------ Dataset content ------
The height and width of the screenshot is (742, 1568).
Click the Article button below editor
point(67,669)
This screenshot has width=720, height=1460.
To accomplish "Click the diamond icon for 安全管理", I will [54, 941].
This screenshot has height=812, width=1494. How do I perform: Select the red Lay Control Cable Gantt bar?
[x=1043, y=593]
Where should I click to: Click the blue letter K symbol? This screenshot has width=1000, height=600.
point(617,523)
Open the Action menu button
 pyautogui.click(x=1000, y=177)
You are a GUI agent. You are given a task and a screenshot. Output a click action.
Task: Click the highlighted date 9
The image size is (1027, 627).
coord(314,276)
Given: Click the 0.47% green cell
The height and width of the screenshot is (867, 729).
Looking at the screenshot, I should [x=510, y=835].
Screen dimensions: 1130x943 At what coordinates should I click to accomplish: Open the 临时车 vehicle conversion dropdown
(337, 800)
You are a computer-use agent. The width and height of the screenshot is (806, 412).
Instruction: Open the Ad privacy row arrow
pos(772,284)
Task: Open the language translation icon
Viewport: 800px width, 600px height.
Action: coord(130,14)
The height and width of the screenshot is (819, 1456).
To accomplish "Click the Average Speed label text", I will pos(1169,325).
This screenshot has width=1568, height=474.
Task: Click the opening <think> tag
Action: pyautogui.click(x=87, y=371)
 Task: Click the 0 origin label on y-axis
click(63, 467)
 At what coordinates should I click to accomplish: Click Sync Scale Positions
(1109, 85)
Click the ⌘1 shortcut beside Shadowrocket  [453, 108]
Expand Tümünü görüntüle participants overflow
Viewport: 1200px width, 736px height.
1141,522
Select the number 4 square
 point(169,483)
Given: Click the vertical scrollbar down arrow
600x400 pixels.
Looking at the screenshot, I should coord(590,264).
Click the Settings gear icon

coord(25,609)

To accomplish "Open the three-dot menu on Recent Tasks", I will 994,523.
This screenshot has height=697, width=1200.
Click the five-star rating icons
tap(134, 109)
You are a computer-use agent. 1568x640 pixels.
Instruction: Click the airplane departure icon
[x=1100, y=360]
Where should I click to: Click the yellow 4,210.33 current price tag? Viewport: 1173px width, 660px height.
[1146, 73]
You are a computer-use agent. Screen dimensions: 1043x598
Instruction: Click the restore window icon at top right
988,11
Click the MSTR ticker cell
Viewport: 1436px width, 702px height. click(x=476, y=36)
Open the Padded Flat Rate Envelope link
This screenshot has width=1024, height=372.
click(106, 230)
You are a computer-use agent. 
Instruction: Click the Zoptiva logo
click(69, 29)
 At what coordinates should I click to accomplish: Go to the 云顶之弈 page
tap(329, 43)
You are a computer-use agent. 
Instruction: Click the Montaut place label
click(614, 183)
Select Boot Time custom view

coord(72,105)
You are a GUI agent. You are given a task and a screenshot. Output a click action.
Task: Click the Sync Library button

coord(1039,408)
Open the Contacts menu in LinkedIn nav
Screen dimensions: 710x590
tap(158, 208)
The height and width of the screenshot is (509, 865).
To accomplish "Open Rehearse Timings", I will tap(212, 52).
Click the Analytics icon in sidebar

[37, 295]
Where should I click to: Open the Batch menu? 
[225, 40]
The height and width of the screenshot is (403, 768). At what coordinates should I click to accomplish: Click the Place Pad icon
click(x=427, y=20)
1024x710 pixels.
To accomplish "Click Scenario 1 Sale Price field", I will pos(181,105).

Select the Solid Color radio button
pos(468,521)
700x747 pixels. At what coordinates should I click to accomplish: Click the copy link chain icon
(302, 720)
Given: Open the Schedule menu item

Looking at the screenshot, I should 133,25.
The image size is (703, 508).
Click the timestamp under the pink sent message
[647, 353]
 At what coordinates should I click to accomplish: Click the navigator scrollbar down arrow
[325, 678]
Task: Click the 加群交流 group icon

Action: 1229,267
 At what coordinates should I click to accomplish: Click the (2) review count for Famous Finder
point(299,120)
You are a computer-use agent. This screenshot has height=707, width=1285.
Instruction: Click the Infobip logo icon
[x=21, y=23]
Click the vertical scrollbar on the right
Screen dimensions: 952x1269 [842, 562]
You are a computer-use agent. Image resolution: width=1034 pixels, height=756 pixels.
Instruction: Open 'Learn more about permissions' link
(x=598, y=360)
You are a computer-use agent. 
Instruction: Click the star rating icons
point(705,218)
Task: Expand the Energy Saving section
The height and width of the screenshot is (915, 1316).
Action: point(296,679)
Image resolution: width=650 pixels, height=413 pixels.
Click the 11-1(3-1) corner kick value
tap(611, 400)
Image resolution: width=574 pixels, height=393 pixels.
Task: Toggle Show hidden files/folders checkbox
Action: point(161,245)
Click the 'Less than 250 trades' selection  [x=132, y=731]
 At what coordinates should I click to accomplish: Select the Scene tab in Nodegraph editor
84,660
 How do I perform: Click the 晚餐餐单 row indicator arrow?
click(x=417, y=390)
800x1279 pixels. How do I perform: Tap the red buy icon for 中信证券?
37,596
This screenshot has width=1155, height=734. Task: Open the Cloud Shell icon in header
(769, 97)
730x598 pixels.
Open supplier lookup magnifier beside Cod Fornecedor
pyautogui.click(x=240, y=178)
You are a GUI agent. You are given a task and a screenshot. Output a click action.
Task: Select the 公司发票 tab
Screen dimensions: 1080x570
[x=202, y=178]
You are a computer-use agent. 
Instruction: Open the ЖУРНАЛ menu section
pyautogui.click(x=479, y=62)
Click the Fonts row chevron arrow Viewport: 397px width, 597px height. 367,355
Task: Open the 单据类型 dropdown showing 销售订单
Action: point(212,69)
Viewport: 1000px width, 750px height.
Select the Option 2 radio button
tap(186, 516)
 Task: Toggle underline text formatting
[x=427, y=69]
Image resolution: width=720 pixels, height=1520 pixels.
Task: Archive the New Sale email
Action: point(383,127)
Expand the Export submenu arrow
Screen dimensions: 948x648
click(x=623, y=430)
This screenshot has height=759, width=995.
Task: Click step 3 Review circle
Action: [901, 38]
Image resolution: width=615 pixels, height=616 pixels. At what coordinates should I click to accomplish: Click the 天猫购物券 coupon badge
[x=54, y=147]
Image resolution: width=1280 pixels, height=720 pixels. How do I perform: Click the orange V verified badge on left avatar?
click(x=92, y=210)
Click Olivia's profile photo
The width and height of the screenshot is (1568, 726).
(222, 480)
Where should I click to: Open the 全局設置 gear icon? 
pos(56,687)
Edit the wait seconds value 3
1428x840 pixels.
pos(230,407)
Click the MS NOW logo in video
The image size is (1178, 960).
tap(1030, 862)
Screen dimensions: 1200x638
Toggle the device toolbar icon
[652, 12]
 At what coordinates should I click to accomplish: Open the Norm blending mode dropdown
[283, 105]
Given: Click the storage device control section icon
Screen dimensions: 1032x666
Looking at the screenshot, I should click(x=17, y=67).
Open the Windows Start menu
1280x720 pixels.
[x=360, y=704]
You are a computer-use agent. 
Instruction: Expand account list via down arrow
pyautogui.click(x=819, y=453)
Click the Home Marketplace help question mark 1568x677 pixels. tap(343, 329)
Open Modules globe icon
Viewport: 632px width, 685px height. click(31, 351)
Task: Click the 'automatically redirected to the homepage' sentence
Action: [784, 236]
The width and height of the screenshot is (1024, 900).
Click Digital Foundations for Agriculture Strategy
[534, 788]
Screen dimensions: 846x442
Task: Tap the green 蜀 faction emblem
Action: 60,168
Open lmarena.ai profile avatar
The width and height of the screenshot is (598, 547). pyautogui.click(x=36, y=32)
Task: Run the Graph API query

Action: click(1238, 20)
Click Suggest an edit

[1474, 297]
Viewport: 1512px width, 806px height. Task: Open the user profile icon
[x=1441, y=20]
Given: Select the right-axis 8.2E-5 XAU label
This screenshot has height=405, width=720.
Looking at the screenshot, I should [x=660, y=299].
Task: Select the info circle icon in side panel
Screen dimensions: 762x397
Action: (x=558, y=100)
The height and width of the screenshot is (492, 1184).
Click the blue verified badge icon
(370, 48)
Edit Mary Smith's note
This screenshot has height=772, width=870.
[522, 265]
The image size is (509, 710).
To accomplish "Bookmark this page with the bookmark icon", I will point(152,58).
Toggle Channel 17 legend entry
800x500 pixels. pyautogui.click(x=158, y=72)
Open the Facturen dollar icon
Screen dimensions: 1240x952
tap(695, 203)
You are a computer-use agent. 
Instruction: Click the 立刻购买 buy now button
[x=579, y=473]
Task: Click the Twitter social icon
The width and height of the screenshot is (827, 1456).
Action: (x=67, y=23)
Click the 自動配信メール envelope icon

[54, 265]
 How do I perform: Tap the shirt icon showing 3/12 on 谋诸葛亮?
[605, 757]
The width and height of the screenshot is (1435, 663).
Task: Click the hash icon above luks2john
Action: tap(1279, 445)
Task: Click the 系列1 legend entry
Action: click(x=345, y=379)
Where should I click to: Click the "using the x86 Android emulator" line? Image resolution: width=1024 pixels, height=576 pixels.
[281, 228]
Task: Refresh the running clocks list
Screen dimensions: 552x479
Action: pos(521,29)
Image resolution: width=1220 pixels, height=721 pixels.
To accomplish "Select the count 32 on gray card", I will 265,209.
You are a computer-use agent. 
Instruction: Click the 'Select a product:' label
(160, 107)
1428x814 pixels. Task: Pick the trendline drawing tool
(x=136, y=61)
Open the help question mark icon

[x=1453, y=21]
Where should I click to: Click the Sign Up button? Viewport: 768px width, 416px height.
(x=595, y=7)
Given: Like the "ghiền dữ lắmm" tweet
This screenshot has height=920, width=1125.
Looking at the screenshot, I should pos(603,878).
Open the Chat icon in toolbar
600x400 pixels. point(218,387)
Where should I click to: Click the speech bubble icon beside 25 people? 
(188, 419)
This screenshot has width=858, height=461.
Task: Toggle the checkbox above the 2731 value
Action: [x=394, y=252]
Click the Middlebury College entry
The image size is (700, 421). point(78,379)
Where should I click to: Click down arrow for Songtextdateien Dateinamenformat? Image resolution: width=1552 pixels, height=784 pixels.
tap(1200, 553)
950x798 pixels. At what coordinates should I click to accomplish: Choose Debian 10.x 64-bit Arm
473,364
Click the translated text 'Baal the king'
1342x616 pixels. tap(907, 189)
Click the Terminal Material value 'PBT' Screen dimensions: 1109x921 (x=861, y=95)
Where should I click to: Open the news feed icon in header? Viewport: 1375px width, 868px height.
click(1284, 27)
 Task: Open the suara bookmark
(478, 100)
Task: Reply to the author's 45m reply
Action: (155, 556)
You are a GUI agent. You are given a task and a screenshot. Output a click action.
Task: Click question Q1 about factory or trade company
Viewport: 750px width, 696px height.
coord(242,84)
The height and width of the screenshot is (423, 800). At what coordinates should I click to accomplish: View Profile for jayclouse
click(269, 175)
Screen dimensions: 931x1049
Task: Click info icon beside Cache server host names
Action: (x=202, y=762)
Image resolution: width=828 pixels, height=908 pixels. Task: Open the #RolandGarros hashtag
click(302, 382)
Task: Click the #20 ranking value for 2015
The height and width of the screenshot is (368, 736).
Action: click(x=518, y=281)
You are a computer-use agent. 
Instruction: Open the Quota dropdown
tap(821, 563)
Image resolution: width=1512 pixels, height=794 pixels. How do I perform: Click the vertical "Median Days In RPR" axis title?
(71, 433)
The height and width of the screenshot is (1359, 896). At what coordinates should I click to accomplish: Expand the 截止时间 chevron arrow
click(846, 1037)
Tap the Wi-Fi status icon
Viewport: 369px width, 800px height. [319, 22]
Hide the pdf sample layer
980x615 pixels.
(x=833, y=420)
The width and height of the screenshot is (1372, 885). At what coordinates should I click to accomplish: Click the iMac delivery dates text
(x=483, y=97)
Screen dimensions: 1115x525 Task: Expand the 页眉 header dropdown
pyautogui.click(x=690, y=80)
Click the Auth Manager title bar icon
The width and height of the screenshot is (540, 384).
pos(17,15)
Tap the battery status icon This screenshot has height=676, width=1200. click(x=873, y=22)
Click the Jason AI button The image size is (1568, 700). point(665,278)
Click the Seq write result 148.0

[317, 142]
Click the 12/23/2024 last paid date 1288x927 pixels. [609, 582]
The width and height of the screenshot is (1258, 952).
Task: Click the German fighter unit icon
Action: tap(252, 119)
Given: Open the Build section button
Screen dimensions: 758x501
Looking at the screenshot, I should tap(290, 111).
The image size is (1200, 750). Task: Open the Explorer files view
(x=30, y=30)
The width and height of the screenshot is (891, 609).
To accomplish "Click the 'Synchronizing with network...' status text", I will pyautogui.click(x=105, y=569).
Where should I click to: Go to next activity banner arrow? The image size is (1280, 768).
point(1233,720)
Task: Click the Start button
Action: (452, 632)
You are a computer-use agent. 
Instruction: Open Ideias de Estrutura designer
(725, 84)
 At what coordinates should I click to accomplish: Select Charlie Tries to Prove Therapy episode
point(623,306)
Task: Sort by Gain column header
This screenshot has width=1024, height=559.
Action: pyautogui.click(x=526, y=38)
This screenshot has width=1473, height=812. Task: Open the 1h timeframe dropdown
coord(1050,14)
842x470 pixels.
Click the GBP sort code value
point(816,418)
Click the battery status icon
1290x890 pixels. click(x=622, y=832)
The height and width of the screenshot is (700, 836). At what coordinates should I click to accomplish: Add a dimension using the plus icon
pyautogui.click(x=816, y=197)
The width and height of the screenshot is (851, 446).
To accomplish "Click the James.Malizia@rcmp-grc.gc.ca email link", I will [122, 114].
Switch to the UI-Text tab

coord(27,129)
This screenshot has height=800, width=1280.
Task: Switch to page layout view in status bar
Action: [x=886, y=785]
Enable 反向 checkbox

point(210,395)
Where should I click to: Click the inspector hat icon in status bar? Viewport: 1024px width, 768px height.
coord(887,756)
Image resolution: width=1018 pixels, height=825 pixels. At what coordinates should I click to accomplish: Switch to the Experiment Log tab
------
Instructions for the task: Among the records, find the lines that contain "with" and copy each of them.

Answer to this problem:
To accomplish "Bookmark this page with the bookmark icon", I will point(152,58).
To accomplish "Click the 'Synchronizing with network...' status text", I will pyautogui.click(x=105, y=569).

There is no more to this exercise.